Extrait à lire:
───

Équipement.
De plus en plus d’opérateurs de bus investissent dans des systèmes de gestion de flotte pour réaliser des économies sur leur facture de carburant. Zoom sur la compagnie britannique Go Ahead London qui a sauté le pas il y a quatre ans.
Systèmes de gestion de flotte, boîtiers embarqués, géolocalisation…, de nombreuses solutions technologiques existent pour permettre aux opérateurs de bus de mieux gérer leurs véhicules et leur consommation d’essence. Go Ahead London, filiale du géant des transports britanniques Go Ahead, a franchi cette étape il y a maintenant quatre ans. En effet, l’opérateur de bus qui opère dans le centre, le Sud et l’Est de Londres, a signé, en 2008, un accord de deux millions de Livres Sterling avec le groupe Mix Telematics, spécialisé de la géolocalisation, pour l’installation d’un système d’assistance à la conduite appelé Fleet Manager.

───

Données brutes:

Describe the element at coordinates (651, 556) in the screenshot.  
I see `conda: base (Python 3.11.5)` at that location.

───

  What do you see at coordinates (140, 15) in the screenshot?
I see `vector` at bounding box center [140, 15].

───

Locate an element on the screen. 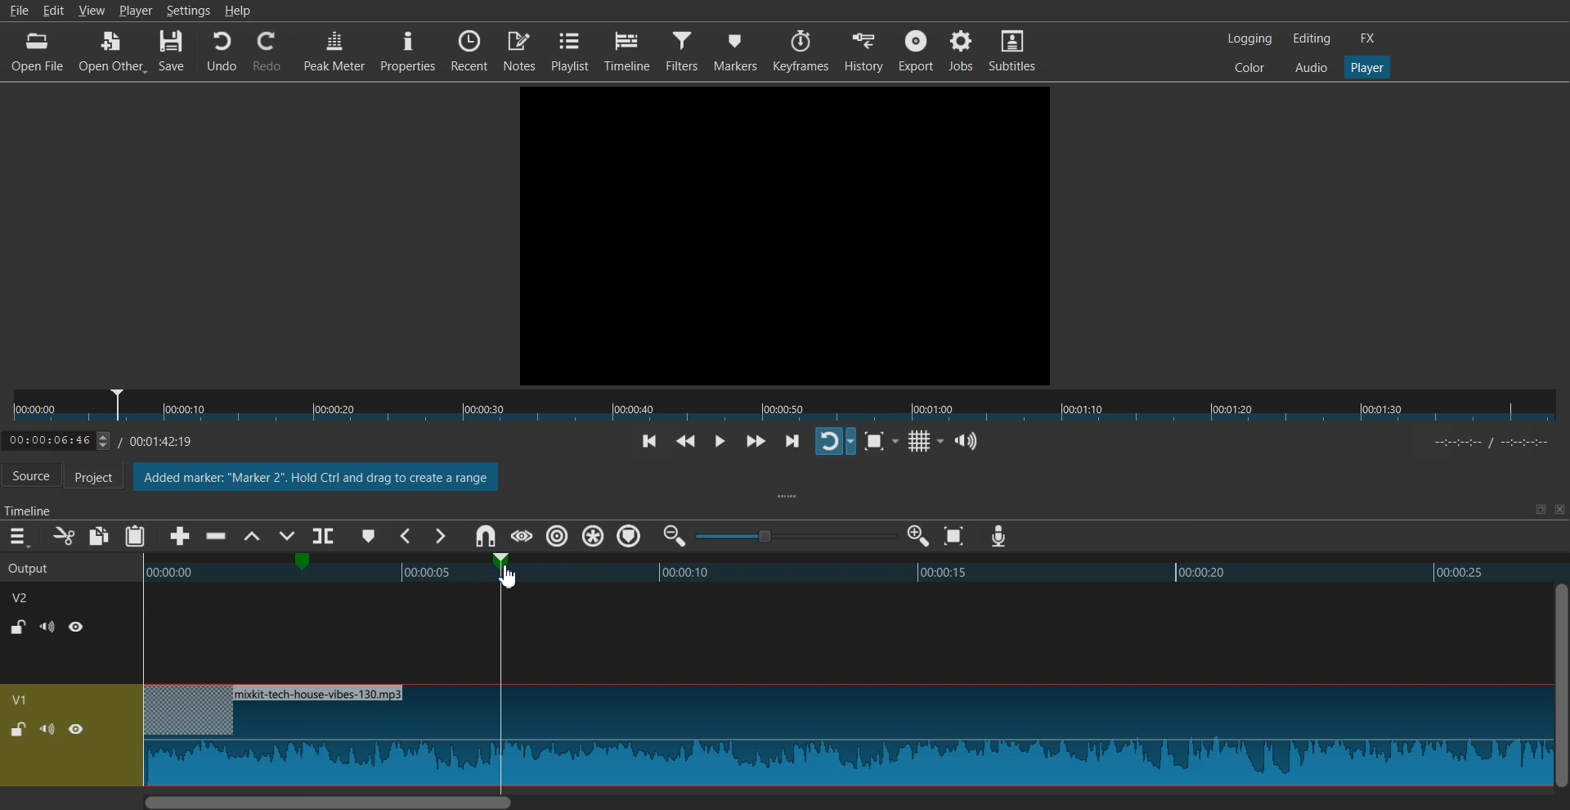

───

Liste des consignes:
1. Réécrivez le passage de l'extrait sur la gestion de flotte compris entre « De plus en plus » et « appelé Fleet Manager. », bornes incluses, en renommant « opérateurs » en « exploitants ».
2. Poursuivez l'extrait sur la gestion de flotte des bus à partir de sa dernière phrase.
Ce matériau est indépendant de l'extrait.

Réponses attendues:
1.
De plus en plus d’exploitants de bus investissent dans des systèmes de gestion de flotte pour réaliser des économies sur leur facture de carburant. Zoom sur la compagnie britannique Go Ahead London qui a sauté le pas il y a quatre ans.
Systèmes de gestion de flotte, boîtiers embarqués, géolocalisation…, de nombreuses solutions technologiques existent pour permettre aux exploitants de bus de mieux gérer leurs véhicules et leur consommation d’essence. Go Ahead London, filiale du géant des transports britanniques Go Ahead, a franchi cette étape il y a maintenant quatre ans. En effet, l’opérateur de bus qui opère dans le centre, le Sud et l’Est de Londres, a signé, en 2008, un accord de deux millions de Livres Sterling avec le groupe Mix Telematics, spécialisé de la géolocalisation, pour l’installation d’un système d’assistance à la conduite appelé Fleet Manager.

2.
Si Go Ahead London a choisi de faire ce grand bond en avant en matière technologique, c’était avant tout pour réduire sa consommation en carburant en raison “des prix fluctuants du pétrole”, indique Mix Telematics dans un communiqué. En outre, quand on sait que le groupe opère 1 500 véhicules et emploie 4 500 conducteurs, et que la différence de consommation d’un chauffeur à l’autre peut varier de 30 %, l’économie qui pouvait être réalisée n’avait rien de négligeable. Ensuite, cette volonté d’économie devait coller aux “appels d’offres de Transport for London (TFL), qui précisent l’utilisation de véhicules équipés de la dernière technologie en termes d’émissions, ce qui exige des normes de conduites toujours plus élaborées afin de permettre des économies d’essence”, ajoute le document.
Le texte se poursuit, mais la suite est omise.